While the number of fatalities is less than the same time last year, the Delaware Office of Highway Safety, along with state and local law enforcement, is reminding motorists and motorcyclists alike to “See & Be Seen” when driving.
From August 12 to August 15, law enforcement across Delaware will be patrolling high crash roadways to make sure that both motorists and motorcyclists are riding and driving safely and sharing the road. Agencies participating in the enforcement include Dover PD, Georgetown PD, Milford PD, Millsboro PD, Seaford PD, and Delaware State Police.
Officials say that warm weather means more motorcycles out on the road, and fatal crashes with motorcycles continue while helmet usage is on the decline.
“Wearing a helmet is an important way for a motorcyclist to stay safe, but we all play a part. It’s up to all motorists and motorcyclists to make our roads safer,” says Jana Simpler, Director of the Office of Highways Safety. “It’s especially important for motorists to understand motorcycle safety challenges such as size and visibility, and riding practices like downshifting and weaving to be able to anticipate and respond to motorcyclist behavior.”
Delaware OHS officials say that all drivers need to know how to anticipate and respond to motorcyclists to avoid fatal crashes. They remind drivers to look twice for motorcyclists before pulling out from an intersection or cross roads and remind motorcyclists that they need to obey the state’s motorcycle safety laws including having the proper motorcycle endorsement on their license.
General tips from the Delaware OHS to drivers on how to prevent a fatal crash with a motorcycle are as follows:
- Though a motorcycle is a small vehicle, its operator still has all the rights of the road as any other motorist. Allow the motorcycle the full width of a lane at all times.
- Always signal when changing lanes or merging with traffic.
- If you see a motorcycle with a signal on, be careful: motorcycle signals are often non-canceling and could have been forgotten. Always ensure that the motorcycle is turning before proceeding.
- Check all mirrors and blind spots for motorcycles before changing lanes or merging with traffic, especially at intersections.
- Always allow more follow distance – three to four seconds – when behind a motorcycle. This gives them more time to maneuver or stop in an emergency.
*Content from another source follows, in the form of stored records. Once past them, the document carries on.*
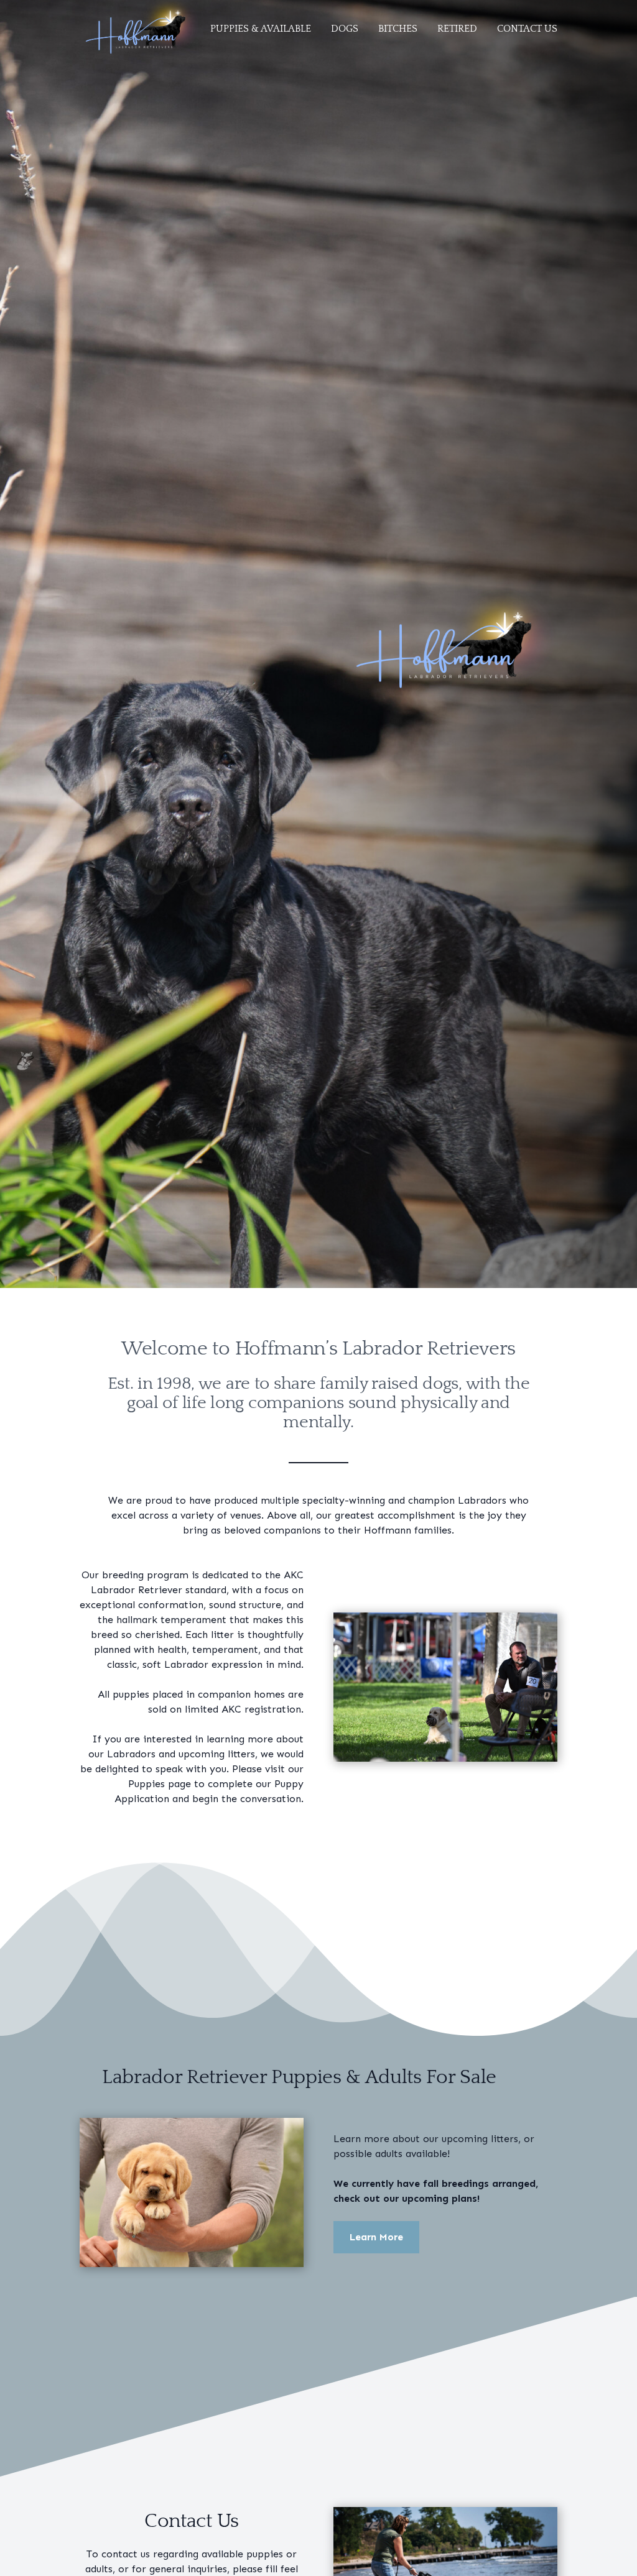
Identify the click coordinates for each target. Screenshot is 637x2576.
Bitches (397, 28)
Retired (457, 28)
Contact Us (527, 28)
- Never drive distracted or impaired.
Delware OHS also say that motorcyclists must also take precautions to remain safe on the road, and they can increase their safety by following these steps:
- Wear a DOT-compliant helmet and other protective gear.
- Obey all traffic laws and be properly licensed.
- Use hand and turn signals at every lane change or turn.
- Wear brightly colored clothes and reflective tape to increase visibility.
- Ride in the middle of the lane where you will be more visible to drivers.
- Never ride distracted or impaired.
According to the National Highway Traffic Safety Association, in 2014, 4,586 motorcyclists were killed in traffic crashes, a decrease of 2.3 percent from 2013, which totalled 4,692. Those deaths reportedly account for 14 percent of the total highway fatalities that year, despite motorcycle registrations representing only 3 percent of all vehicles in the United States in 2014. Injured motorcyclists also apparently decreased from 93,000 in 2013 to 88,000 in 2014.
NHTSA estimates that 1,630 lives were saved in 2014 because of proper helmet usage, but another 715 lives could have been saved if helmets had been worn.
“By following basic safety rules, we can all help prevent crashes. We can all help prevent motorcyclist fatalities on our roads. Our message is for all drivers and riders: Share the responsibility of keeping our roads safe-always share the road,” says Community Relations Officer, Lisa Flowers.